The teeth and gums are also affected during pregnancy.
The hormonal and vascular changes that occur during pregnancy can lead to cavities, gingivitis, enamel erosion or tooth mobility. Prevent cavities and gingivitis is the top priority for a healthy mouth.
It is from the second or third month of pregnancy when these problems are accentuated and growing until the eighth month, being less severe in the ninth.
Known as gingivitis gravidarum or pregnancy and characterized by swelling, bleeding and redness of the gums caused by plaque or small clusters of irritants such as calculus is due to the special sensitivity that produces the increase of the hormone progesterone.
If your gums have a healthy pregnancy begins, there is less chance that you can develop these problems. Gingivitis in pregnancy usually affects the gums that have previously been ill. If you have thought about this, at increased risk of developing gingivitis gravidarum.
Nausea and vomiting during the first months of gestation produced enamel erosion 2% of women. Dry mouth (xerostomia physiological) and tooth mobility are other conditions that may arise.
Like the rest of gingivitis, in gingivitis gravidarum also runs the risk of bone and other tissues surrounding be permanently damaged if treatment is not performed.
Because of the large increase in estrogen and progesterone that occurs during pregnancy, can develop as many gum problems during this state. Due to the hypersensitivity of tissues, any irritant present cause a strong inflammatory reaction.
A professional can help you remove irritants, clean the surfaces of the roots of the teeth and ensure the effectiveness of daily oral hygiene brushing and interdental cleaning. Do not forget to review your dentist.

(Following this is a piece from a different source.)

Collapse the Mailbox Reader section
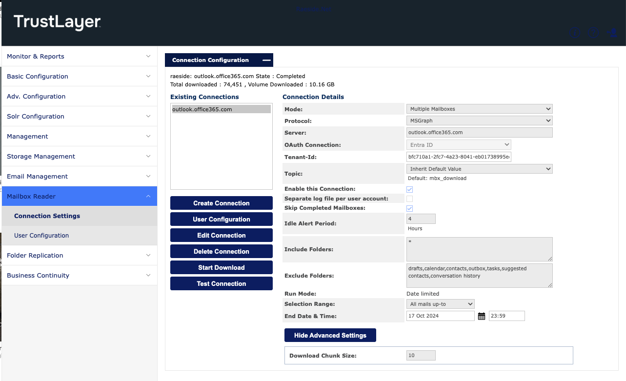 pyautogui.click(x=79, y=196)
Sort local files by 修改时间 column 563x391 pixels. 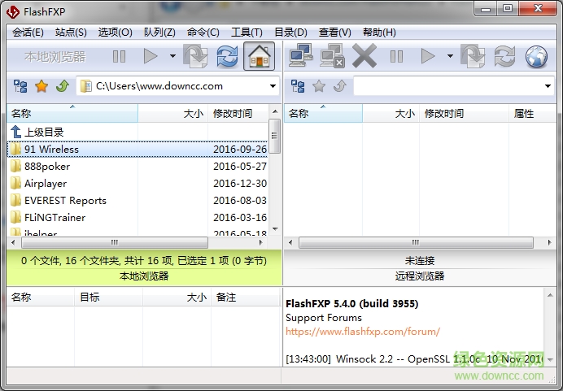click(233, 114)
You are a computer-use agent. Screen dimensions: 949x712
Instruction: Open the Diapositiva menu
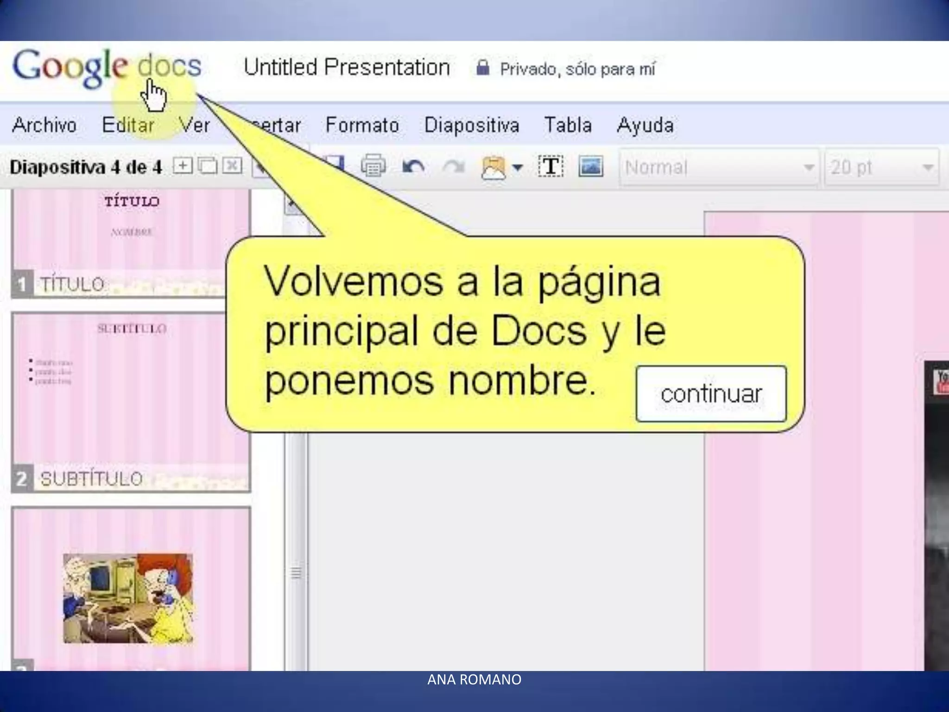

It would be useful additional treatment during the second or early third trimester of gestation.
When the gingival inflammation locate a nodule or enlarged gingiva is called epulis gravidarum or pregnancy tumor. The gravid cancerous tumor in no case nos. It is due to an extreme reaction gum in the presence of an irritant.
This tumor is not painful. It can be enlarged if the size becomes such that interferes with chewing or if excess food debris accumulates. Most of the gravídicos épulis yield to professional treatment to remove local irritants that produce them. Any superimposed treatment should be discussed with the dentist and the gynecologist.
Both gingivitis gravidarum as pregnancy tumor usually transfer at the end of pregnancy, but nevertheless not completely disappear spontaneously, so you need treatment.
Proper dental hygiene, a balanced diet and avoid snuff and control diabetes are essential for correct oral health and prevent dental problems themselves Main pregnancy.